Excerpts from a dataset
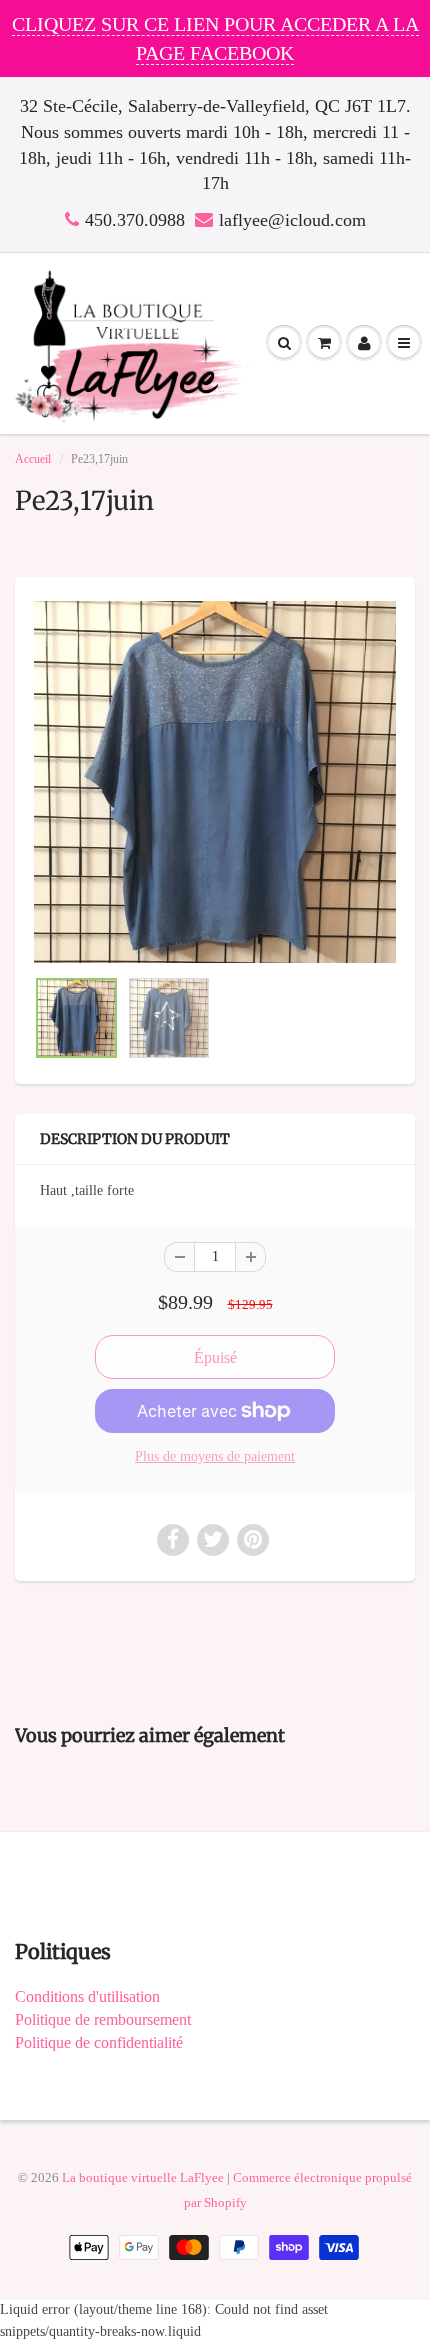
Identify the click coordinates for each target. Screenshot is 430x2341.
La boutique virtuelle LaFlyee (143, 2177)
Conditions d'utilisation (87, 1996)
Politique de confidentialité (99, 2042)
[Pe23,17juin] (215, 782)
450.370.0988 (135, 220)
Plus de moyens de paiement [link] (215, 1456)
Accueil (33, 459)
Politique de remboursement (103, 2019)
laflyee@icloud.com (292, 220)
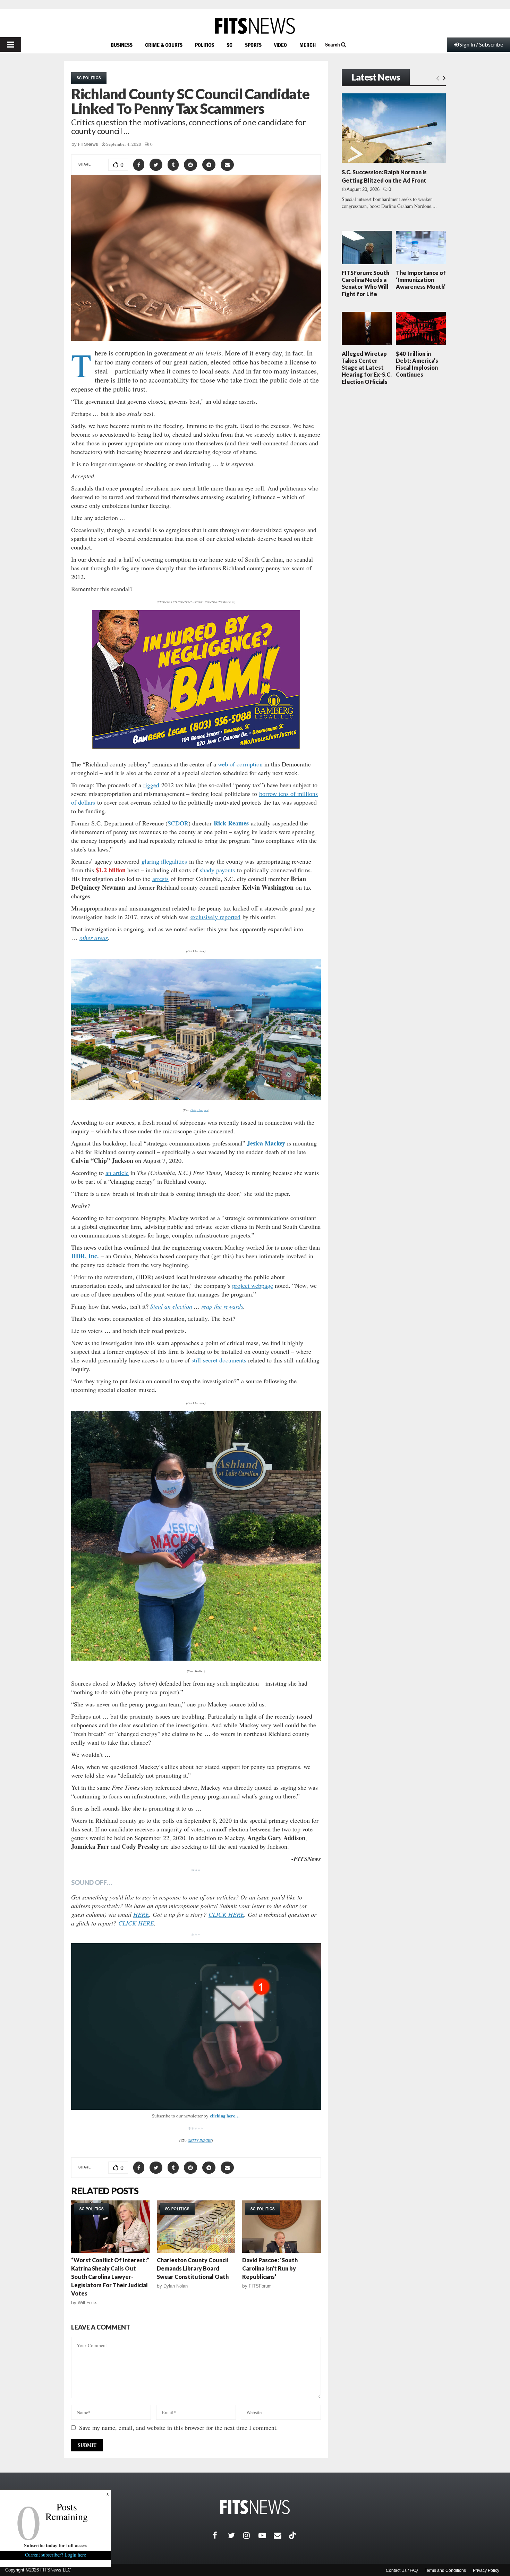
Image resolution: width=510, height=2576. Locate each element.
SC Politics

About this exercise >> Only the lines from the one that holds "[Pe23,17juin] (215, 782)" through the end of the records above should be printed again, exactly as they are. Leave out the pictures.

Answer section >>
[Pe23,17juin] (215, 782)
450.370.0988 (135, 220)
Plus de moyens de paiement [link] (215, 1456)
Accueil (33, 459)
Politique de remboursement (103, 2019)
laflyee@icloud.com (292, 220)
Image resolution: width=510, height=2576. Locate each element.
SC Politics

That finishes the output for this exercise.